▸ **Task inputs**:
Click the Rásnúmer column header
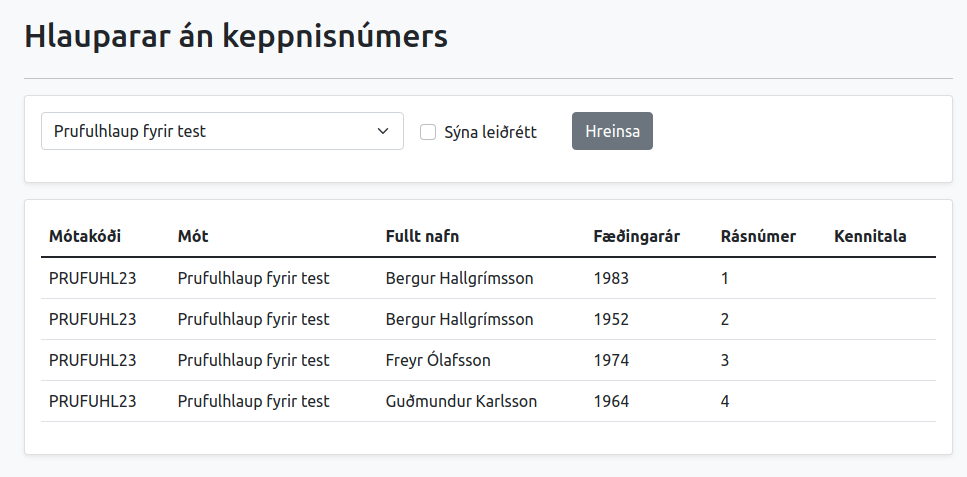The image size is (967, 477). click(758, 236)
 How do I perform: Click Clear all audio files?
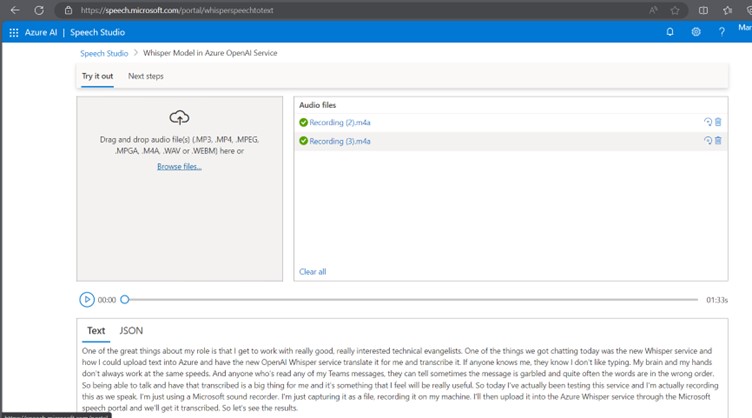(x=312, y=271)
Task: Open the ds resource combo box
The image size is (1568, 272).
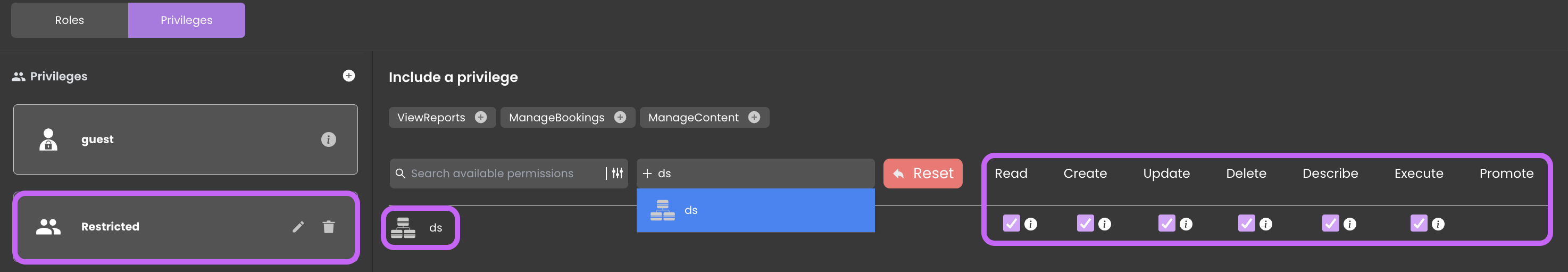Action: click(x=755, y=174)
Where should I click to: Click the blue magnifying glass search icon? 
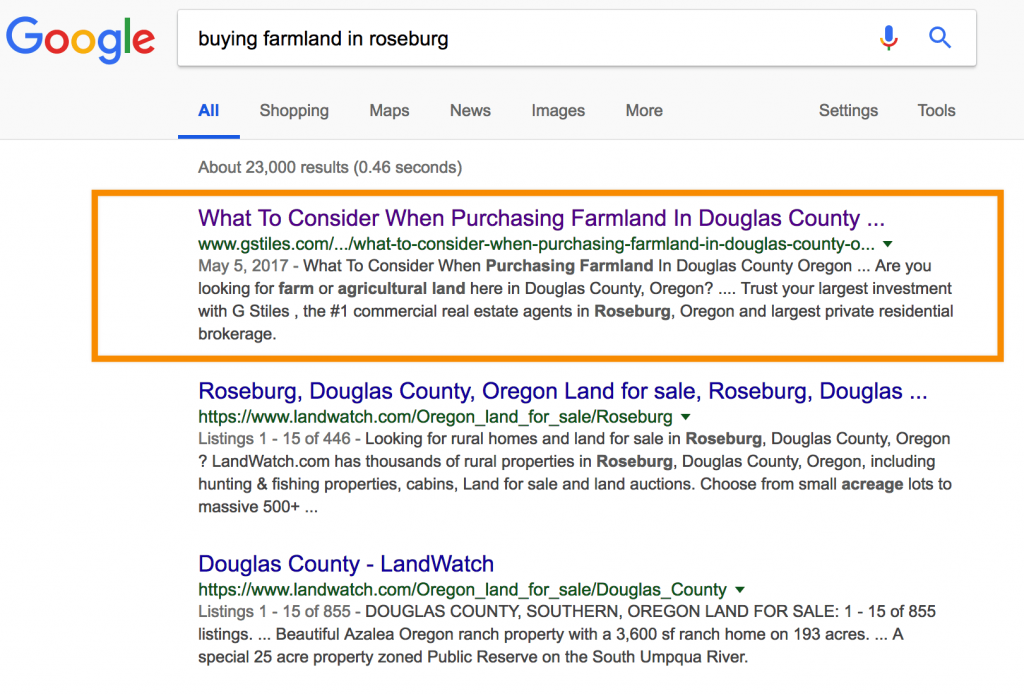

▸ **Brief**:
Transcribe all of the lines above exactly as given. The pictures stay out.

▸ **Written response**:
Click the Rásnúmer column header
The image size is (967, 477). click(758, 236)
 How do I perform: Click Clear all audio files?
(x=312, y=271)
Task: Open the ds resource combo box
The image size is (1568, 272).
Action: click(x=755, y=174)
Where should I click to: Click the blue magnifying glass search icon? 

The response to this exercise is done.